- [EXCERPTED RECORDS]:
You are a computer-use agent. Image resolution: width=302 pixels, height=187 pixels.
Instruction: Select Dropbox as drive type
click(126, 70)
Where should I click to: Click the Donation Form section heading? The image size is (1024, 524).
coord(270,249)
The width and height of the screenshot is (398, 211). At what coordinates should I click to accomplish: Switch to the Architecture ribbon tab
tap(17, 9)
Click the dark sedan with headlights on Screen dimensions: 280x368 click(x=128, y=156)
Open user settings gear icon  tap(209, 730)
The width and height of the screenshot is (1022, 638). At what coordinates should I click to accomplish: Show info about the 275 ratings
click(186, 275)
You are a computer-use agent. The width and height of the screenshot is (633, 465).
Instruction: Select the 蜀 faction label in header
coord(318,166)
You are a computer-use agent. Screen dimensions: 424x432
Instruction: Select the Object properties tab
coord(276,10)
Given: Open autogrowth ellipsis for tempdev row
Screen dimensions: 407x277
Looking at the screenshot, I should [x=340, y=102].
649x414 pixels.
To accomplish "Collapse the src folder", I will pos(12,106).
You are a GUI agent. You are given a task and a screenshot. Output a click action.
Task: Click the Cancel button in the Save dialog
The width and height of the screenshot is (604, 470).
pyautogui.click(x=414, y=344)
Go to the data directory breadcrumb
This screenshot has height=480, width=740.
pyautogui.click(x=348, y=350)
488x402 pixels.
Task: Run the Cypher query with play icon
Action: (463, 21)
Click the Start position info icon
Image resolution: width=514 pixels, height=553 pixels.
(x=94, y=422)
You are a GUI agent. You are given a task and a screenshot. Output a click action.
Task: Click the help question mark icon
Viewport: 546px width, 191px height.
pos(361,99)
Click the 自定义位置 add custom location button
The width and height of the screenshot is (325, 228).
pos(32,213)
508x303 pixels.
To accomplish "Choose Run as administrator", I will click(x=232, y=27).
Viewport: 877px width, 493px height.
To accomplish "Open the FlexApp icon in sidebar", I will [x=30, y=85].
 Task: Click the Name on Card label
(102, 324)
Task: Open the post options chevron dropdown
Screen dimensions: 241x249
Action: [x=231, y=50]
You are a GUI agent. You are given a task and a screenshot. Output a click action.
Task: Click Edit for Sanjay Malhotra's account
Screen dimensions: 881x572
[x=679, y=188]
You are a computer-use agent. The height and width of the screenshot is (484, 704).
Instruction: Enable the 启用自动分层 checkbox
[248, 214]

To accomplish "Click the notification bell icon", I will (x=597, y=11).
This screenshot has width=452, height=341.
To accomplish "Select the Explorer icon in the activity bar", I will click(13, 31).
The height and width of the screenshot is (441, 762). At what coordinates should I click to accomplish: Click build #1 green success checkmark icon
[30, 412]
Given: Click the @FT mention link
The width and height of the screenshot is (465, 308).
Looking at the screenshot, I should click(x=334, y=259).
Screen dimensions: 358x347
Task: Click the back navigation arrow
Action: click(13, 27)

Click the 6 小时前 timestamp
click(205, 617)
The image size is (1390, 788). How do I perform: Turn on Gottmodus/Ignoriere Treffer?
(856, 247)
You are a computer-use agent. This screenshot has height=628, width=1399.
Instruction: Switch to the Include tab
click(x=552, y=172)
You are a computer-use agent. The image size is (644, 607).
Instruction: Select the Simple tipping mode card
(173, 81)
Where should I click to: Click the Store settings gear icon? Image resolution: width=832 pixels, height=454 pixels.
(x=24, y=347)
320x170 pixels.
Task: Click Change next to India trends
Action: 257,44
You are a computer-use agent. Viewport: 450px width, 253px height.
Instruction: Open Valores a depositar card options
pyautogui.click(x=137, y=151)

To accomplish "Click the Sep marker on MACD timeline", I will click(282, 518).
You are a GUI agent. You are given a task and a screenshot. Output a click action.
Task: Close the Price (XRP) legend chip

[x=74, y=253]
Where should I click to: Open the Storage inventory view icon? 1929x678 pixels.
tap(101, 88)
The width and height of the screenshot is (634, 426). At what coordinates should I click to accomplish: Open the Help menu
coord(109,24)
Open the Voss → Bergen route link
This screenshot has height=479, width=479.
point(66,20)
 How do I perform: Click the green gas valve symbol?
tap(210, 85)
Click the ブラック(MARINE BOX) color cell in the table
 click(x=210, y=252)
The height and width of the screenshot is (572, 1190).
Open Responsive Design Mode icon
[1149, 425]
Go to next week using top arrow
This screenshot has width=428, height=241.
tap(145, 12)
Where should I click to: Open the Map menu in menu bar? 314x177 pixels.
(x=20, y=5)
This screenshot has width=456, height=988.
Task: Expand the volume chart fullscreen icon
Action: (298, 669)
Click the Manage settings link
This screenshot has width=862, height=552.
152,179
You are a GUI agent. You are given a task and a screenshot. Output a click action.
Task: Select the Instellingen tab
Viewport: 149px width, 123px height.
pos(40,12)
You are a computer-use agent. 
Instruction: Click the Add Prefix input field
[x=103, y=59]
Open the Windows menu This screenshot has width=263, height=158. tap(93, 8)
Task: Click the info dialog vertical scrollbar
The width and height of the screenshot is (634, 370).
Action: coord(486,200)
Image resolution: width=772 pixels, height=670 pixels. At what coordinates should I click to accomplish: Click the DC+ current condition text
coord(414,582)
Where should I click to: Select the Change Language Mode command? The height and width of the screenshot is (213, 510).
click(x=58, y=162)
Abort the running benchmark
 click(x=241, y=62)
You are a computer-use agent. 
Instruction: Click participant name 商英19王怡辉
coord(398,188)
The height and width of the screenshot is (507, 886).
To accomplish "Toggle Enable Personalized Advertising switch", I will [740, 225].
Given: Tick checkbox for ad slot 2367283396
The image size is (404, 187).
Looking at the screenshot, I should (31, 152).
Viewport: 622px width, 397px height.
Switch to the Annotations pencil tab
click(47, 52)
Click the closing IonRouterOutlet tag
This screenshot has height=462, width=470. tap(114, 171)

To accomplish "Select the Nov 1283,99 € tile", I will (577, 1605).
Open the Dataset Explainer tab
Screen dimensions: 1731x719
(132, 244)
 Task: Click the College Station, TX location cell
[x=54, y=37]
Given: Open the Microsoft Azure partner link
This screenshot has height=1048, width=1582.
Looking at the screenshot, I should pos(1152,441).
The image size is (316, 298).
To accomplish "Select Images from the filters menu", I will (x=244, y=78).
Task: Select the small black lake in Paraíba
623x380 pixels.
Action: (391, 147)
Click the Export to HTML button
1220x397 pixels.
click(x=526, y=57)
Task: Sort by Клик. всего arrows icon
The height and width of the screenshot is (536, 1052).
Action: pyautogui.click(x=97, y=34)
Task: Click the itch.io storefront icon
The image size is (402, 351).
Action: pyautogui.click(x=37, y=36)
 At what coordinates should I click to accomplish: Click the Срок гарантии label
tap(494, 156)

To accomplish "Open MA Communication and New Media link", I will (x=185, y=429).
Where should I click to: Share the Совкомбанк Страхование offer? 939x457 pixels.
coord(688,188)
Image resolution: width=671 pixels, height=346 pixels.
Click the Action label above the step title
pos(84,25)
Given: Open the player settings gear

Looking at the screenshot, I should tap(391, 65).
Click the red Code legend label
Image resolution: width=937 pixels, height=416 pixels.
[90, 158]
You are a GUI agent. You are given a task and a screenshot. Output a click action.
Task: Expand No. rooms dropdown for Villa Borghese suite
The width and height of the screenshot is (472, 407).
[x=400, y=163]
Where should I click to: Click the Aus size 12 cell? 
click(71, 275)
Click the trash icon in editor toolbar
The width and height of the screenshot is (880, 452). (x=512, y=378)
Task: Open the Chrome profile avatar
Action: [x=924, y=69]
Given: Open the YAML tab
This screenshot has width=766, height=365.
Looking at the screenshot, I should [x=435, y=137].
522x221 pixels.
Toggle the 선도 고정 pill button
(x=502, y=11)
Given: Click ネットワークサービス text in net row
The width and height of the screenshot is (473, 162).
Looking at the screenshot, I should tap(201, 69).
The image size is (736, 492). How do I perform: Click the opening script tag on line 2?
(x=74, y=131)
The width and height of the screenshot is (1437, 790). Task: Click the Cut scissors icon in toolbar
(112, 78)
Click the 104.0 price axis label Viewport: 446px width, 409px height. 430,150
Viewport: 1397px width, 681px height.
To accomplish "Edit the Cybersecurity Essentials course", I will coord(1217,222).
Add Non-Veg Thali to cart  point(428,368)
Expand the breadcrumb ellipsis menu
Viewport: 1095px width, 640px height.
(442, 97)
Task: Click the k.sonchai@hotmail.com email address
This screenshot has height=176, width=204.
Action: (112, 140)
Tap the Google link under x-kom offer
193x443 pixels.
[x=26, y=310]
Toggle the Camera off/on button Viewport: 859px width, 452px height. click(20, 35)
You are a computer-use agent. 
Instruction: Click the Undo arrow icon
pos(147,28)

- [AIM OF THE TASK]: The expected answer is one number: how many lines above contain "computer".

- [RESPONSE TO THE TASK]: 10